Leading economists have ranked how to best and most cost-effectively invest to solve many of the world's seemingly insurmountable problems, a Danish think-tank said on May 14, calling for a shift in global priorities.
"It may not sound sexy, but solving the problems of diarrhoea, worms and malnutrition will do good for more of the world's poor than other more grandiose interventions," Bjoern Lomborg, who heads the Copenhagen Consensus Centre, said in a statement.
His think-tank on May 14 presented the results of its third global Copenhagen Consensus, in which it asked prominent economists working within 10 of the world's top problem fields to propose the best investments to fix those problems.
A panel of experts, including four Nobel laureates, then went through the proposals and ranked the ones they believed would have the biggest impact and "where we can get the most mileage for our money," Lomborg told AFP.
The Dane, who shot to fame with his book "The Skeptical Environmentalist" in 2001, insisted the list was necessary since policymakers and humanitarian organisations often allow irrational emotions to dictate how they spend money earmarked for fighting poverty, declining biodiversity or natural disasters.
He pointed out that focussing on creating nature reserves and making large swathes of forest off-limit to development was "a nice idea, but the problem is that it often doesn't happen." Instead, the Copenhagen Consensus economists proposed investing heavily in agricultural research and development to make food production more efficient, which they said would reduce world hunger and also protect biodiversity "by reducing the need for forest land to be converted into agricultural land."
Lomborg, who adamantly rejects the climate change-denier label sometimes thrown at him, also criticised the heavy focus on curbing carbon dioxide emissions in the battle against global warming.

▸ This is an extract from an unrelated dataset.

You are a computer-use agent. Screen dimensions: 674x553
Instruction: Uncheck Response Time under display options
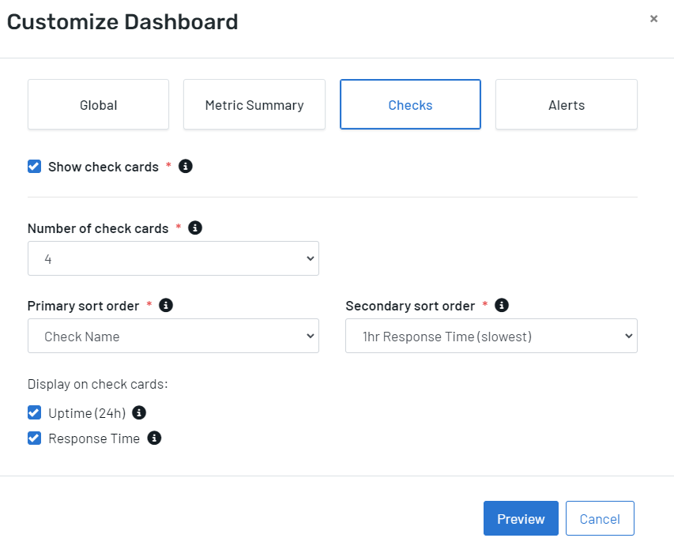34,438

The Copenhagen Consensus economists were asked how the world should best spend $75 billion (58 billion euros) over a four-year period, which Lomborg says is only 15 percent more than the global aid spending today.
Malnutrition topped the list of 10 proposals, with the expert panel suggesting annual spending of $3.0 billion to solve the problem that affects more than 100 million children world-wide, stressing that "each dollar spent reducing chronic under-nutrition has more than a $30-pay-off".
This was because better nutrition improves cognitive functions and thereby also an individual's education and income prospects as well, they said.